[Part of a data file]

════════

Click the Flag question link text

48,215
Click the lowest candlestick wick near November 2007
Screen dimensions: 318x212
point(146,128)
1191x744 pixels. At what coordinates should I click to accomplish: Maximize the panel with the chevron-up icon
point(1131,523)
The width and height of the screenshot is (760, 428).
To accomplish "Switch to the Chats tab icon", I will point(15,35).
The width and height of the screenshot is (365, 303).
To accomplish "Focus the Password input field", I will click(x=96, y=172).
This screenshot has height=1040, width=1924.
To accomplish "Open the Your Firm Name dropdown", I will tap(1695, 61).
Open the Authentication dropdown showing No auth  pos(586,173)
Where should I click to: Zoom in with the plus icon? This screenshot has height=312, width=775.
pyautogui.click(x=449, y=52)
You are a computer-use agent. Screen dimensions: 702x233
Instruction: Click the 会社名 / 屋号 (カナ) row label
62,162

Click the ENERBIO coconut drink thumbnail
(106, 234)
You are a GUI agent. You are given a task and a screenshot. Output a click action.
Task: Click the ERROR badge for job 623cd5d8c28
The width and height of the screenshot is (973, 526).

════════

### [Given request]
Reproduce the entries above with every "dropdown" changed to "drop-down menu", leaving the rest untouched.

### [Answer to the exercise]
Click the Flag question link text

48,215
Click the lowest candlestick wick near November 2007
Screen dimensions: 318x212
point(146,128)
1191x744 pixels. At what coordinates should I click to accomplish: Maximize the panel with the chevron-up icon
point(1131,523)
The width and height of the screenshot is (760, 428).
To accomplish "Switch to the Chats tab icon", I will point(15,35).
The width and height of the screenshot is (365, 303).
To accomplish "Focus the Password input field", I will click(x=96, y=172).
This screenshot has height=1040, width=1924.
To accomplish "Open the Your Firm Name drop-down menu", I will tap(1695, 61).
Open the Authentication drop-down menu showing No auth  pos(586,173)
Where should I click to: Zoom in with the plus icon? This screenshot has height=312, width=775.
pyautogui.click(x=449, y=52)
You are a computer-use agent. Screen dimensions: 702x233
Instruction: Click the 会社名 / 屋号 (カナ) row label
62,162

Click the ENERBIO coconut drink thumbnail
(106, 234)
You are a GUI agent. You are given a task and a screenshot. Output a click action.
Task: Click the ERROR badge for job 623cd5d8c28
The width and height of the screenshot is (973, 526).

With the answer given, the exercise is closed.